»»

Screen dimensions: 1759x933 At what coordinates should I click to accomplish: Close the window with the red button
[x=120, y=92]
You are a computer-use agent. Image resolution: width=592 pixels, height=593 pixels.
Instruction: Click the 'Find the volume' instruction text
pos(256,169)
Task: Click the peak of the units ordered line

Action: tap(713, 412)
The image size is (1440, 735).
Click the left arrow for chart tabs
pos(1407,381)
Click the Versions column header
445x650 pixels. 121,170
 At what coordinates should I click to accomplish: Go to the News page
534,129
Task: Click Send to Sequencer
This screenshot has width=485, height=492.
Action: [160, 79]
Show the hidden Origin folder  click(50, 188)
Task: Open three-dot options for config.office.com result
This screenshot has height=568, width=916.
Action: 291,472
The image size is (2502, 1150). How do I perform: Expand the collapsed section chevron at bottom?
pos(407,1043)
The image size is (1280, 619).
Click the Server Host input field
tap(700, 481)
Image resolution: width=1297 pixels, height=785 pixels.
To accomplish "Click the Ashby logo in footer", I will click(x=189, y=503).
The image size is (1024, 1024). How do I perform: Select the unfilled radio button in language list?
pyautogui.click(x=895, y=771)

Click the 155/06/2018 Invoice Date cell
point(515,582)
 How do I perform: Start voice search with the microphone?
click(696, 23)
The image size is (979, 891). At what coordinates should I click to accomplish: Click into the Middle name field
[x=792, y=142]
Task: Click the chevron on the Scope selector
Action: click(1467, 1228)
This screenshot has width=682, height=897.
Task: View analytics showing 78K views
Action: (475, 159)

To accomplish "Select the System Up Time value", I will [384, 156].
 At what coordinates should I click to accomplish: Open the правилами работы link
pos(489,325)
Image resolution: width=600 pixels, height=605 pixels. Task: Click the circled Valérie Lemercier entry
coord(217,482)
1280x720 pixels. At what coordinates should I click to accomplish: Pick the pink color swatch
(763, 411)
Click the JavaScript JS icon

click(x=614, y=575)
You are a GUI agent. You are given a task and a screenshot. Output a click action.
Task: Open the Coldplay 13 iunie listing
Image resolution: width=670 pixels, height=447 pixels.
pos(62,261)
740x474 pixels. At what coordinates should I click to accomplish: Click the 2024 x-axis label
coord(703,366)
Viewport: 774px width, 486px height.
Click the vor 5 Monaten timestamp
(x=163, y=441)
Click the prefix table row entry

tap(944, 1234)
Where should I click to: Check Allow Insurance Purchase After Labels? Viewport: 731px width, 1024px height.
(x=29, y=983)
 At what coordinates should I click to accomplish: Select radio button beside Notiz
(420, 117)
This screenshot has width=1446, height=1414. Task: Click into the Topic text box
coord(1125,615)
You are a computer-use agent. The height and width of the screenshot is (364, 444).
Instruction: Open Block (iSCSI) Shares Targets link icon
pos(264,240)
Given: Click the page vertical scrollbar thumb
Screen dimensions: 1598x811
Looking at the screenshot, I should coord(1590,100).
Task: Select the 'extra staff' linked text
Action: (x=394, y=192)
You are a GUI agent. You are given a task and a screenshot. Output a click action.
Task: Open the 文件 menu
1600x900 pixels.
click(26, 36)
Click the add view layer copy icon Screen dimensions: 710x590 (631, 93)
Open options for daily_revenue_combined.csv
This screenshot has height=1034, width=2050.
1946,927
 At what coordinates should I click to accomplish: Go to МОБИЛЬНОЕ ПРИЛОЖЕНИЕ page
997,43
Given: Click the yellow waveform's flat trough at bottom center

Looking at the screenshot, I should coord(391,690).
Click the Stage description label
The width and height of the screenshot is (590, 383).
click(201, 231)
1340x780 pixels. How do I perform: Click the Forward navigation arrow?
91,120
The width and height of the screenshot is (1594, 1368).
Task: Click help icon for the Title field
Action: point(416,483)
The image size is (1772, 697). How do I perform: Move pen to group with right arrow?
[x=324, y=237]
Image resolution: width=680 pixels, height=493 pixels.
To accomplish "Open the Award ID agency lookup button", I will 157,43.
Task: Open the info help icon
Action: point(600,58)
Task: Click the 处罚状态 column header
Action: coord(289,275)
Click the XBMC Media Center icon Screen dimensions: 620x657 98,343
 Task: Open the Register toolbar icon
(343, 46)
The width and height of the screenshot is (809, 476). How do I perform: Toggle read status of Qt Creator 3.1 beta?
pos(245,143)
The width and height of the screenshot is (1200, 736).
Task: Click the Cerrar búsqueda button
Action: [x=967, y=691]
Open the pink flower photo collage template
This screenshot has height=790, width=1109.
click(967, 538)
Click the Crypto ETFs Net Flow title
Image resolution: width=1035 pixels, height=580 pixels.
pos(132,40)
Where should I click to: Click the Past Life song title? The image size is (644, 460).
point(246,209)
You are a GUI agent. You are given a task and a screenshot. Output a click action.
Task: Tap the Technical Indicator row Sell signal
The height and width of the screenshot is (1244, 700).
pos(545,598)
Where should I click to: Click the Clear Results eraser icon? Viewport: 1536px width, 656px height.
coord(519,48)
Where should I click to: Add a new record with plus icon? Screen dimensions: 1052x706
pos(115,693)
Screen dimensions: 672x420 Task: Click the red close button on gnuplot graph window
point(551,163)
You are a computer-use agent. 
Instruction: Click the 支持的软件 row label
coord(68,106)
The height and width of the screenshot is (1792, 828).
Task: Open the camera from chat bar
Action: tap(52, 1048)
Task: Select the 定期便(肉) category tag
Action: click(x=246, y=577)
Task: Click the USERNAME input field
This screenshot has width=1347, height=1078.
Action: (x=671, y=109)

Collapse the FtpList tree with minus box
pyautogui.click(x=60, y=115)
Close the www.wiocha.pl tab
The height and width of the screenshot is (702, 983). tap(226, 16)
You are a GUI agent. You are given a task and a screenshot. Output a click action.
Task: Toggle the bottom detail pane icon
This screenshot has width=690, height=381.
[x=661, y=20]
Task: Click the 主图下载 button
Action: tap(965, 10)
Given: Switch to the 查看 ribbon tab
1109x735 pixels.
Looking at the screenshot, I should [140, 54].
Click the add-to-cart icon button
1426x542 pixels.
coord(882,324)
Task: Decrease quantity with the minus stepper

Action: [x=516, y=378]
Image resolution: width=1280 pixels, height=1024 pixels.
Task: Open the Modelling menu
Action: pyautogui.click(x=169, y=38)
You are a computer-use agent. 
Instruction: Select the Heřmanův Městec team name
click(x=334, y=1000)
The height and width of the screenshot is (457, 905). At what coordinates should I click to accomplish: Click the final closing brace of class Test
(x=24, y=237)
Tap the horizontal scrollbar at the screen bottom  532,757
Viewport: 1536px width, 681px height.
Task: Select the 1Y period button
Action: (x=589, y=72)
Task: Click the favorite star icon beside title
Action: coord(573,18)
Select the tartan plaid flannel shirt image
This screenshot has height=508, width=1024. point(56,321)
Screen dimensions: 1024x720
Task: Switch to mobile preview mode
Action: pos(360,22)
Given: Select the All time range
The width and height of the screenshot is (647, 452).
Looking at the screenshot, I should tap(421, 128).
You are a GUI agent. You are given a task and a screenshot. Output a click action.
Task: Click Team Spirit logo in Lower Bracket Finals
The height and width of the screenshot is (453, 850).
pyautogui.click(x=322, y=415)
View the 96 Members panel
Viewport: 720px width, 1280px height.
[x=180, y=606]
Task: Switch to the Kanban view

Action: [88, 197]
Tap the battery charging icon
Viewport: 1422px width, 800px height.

««

◆ Instructions for the task ◆
Reproduce the full listing exactly.

◆ Task solution ◆
Screen dimensions: 1759x933 At what coordinates should I click to accomplish: Close the window with the red button
[x=120, y=92]
You are a computer-use agent. Image resolution: width=592 pixels, height=593 pixels.
Instruction: Click the 'Find the volume' instruction text
pos(256,169)
Task: Click the peak of the units ordered line

Action: tap(713, 412)
The image size is (1440, 735).
Click the left arrow for chart tabs
pos(1407,381)
Click the Versions column header
445x650 pixels. 121,170
 At what coordinates should I click to accomplish: Go to the News page
534,129
Task: Click Send to Sequencer
This screenshot has width=485, height=492.
Action: [160, 79]
Show the hidden Origin folder  click(50, 188)
Task: Open three-dot options for config.office.com result
This screenshot has height=568, width=916.
Action: 291,472
The image size is (2502, 1150). How do I perform: Expand the collapsed section chevron at bottom?
pos(407,1043)
The image size is (1280, 619).
Click the Server Host input field
tap(700, 481)
Image resolution: width=1297 pixels, height=785 pixels.
To accomplish "Click the Ashby logo in footer", I will click(x=189, y=503).
The image size is (1024, 1024). How do I perform: Select the unfilled radio button in language list?
pyautogui.click(x=895, y=771)

Click the 155/06/2018 Invoice Date cell
point(515,582)
 How do I perform: Start voice search with the microphone?
click(696, 23)
The image size is (979, 891). At what coordinates should I click to accomplish: Click into the Middle name field
[x=792, y=142]
Task: Click the chevron on the Scope selector
Action: click(1467, 1228)
This screenshot has width=682, height=897.
Task: View analytics showing 78K views
Action: (475, 159)

To accomplish "Select the System Up Time value", I will [384, 156].
 At what coordinates should I click to accomplish: Open the правилами работы link
pos(489,325)
Image resolution: width=600 pixels, height=605 pixels. Task: Click the circled Valérie Lemercier entry
coord(217,482)
1280x720 pixels. At what coordinates should I click to accomplish: Pick the pink color swatch
(763, 411)
Click the JavaScript JS icon

click(x=614, y=575)
You are a GUI agent. You are given a task and a screenshot. Output a click action.
Task: Open the Coldplay 13 iunie listing
Image resolution: width=670 pixels, height=447 pixels.
pos(62,261)
740x474 pixels. At what coordinates should I click to accomplish: Click the 2024 x-axis label
coord(703,366)
Viewport: 774px width, 486px height.
Click the vor 5 Monaten timestamp
(x=163, y=441)
Click the prefix table row entry

tap(944, 1234)
Where should I click to: Check Allow Insurance Purchase After Labels? Viewport: 731px width, 1024px height.
(x=29, y=983)
 At what coordinates should I click to accomplish: Select radio button beside Notiz
(420, 117)
This screenshot has width=1446, height=1414. Task: Click into the Topic text box
coord(1125,615)
You are a computer-use agent. The height and width of the screenshot is (364, 444).
Instruction: Open Block (iSCSI) Shares Targets link icon
pos(264,240)
Given: Click the page vertical scrollbar thumb
Screen dimensions: 1598x811
Looking at the screenshot, I should coord(1590,100).
Task: Select the 'extra staff' linked text
Action: (x=394, y=192)
You are a GUI agent. You are given a task and a screenshot. Output a click action.
Task: Open the 文件 menu
1600x900 pixels.
click(26, 36)
Click the add view layer copy icon Screen dimensions: 710x590 (631, 93)
Open options for daily_revenue_combined.csv
This screenshot has height=1034, width=2050.
1946,927
 At what coordinates should I click to accomplish: Go to МОБИЛЬНОЕ ПРИЛОЖЕНИЕ page
997,43
Given: Click the yellow waveform's flat trough at bottom center

Looking at the screenshot, I should coord(391,690).
Click the Stage description label
The width and height of the screenshot is (590, 383).
click(201, 231)
1340x780 pixels. How do I perform: Click the Forward navigation arrow?
91,120
The width and height of the screenshot is (1594, 1368).
Task: Click help icon for the Title field
Action: point(416,483)
The image size is (1772, 697). How do I perform: Move pen to group with right arrow?
[x=324, y=237]
Image resolution: width=680 pixels, height=493 pixels.
To accomplish "Open the Award ID agency lookup button", I will 157,43.
Task: Open the info help icon
Action: point(600,58)
Task: Click the 处罚状态 column header
Action: coord(289,275)
Click the XBMC Media Center icon Screen dimensions: 620x657 98,343
 Task: Open the Register toolbar icon
(343, 46)
The width and height of the screenshot is (809, 476). How do I perform: Toggle read status of Qt Creator 3.1 beta?
pos(245,143)
The width and height of the screenshot is (1200, 736).
Task: Click the Cerrar búsqueda button
Action: [x=967, y=691]
Open the pink flower photo collage template
This screenshot has height=790, width=1109.
click(967, 538)
Click the Crypto ETFs Net Flow title
Image resolution: width=1035 pixels, height=580 pixels.
pos(132,40)
Where should I click to: Click the Past Life song title? The image size is (644, 460).
point(246,209)
You are a GUI agent. You are given a task and a screenshot. Output a click action.
Task: Tap the Technical Indicator row Sell signal
The height and width of the screenshot is (1244, 700).
pos(545,598)
Where should I click to: Click the Clear Results eraser icon? Viewport: 1536px width, 656px height.
coord(519,48)
Where should I click to: Add a new record with plus icon? Screen dimensions: 1052x706
pos(115,693)
Screen dimensions: 672x420 Task: Click the red close button on gnuplot graph window
point(551,163)
You are a computer-use agent. 
Instruction: Click the 支持的软件 row label
coord(68,106)
The height and width of the screenshot is (1792, 828).
Task: Open the camera from chat bar
Action: tap(52, 1048)
Task: Select the 定期便(肉) category tag
Action: click(x=246, y=577)
Task: Click the USERNAME input field
This screenshot has width=1347, height=1078.
Action: (x=671, y=109)

Collapse the FtpList tree with minus box
pyautogui.click(x=60, y=115)
Close the www.wiocha.pl tab
The height and width of the screenshot is (702, 983). tap(226, 16)
You are a GUI agent. You are given a task and a screenshot. Output a click action.
Task: Toggle the bottom detail pane icon
This screenshot has width=690, height=381.
[x=661, y=20]
Task: Click the 主图下载 button
Action: tap(965, 10)
Given: Switch to the 查看 ribbon tab
1109x735 pixels.
Looking at the screenshot, I should [140, 54].
Click the add-to-cart icon button
1426x542 pixels.
coord(882,324)
Task: Decrease quantity with the minus stepper

Action: [x=516, y=378]
Image resolution: width=1280 pixels, height=1024 pixels.
Task: Open the Modelling menu
Action: pyautogui.click(x=169, y=38)
You are a computer-use agent. 
Instruction: Select the Heřmanův Městec team name
click(x=334, y=1000)
The height and width of the screenshot is (457, 905). At what coordinates should I click to accomplish: Click the final closing brace of class Test
(x=24, y=237)
Tap the horizontal scrollbar at the screen bottom  532,757
Viewport: 1536px width, 681px height.
Task: Select the 1Y period button
Action: (x=589, y=72)
Task: Click the favorite star icon beside title
Action: coord(573,18)
Select the tartan plaid flannel shirt image
This screenshot has height=508, width=1024. point(56,321)
Screen dimensions: 1024x720
Task: Switch to mobile preview mode
Action: pos(360,22)
Given: Select the All time range
The width and height of the screenshot is (647, 452).
Looking at the screenshot, I should tap(421, 128).
You are a GUI agent. You are given a task and a screenshot. Output a click action.
Task: Click Team Spirit logo in Lower Bracket Finals
The height and width of the screenshot is (453, 850).
pyautogui.click(x=322, y=415)
View the 96 Members panel
Viewport: 720px width, 1280px height.
[x=180, y=606]
Task: Switch to the Kanban view

Action: [88, 197]
Tap the battery charging icon
Viewport: 1422px width, 800px height.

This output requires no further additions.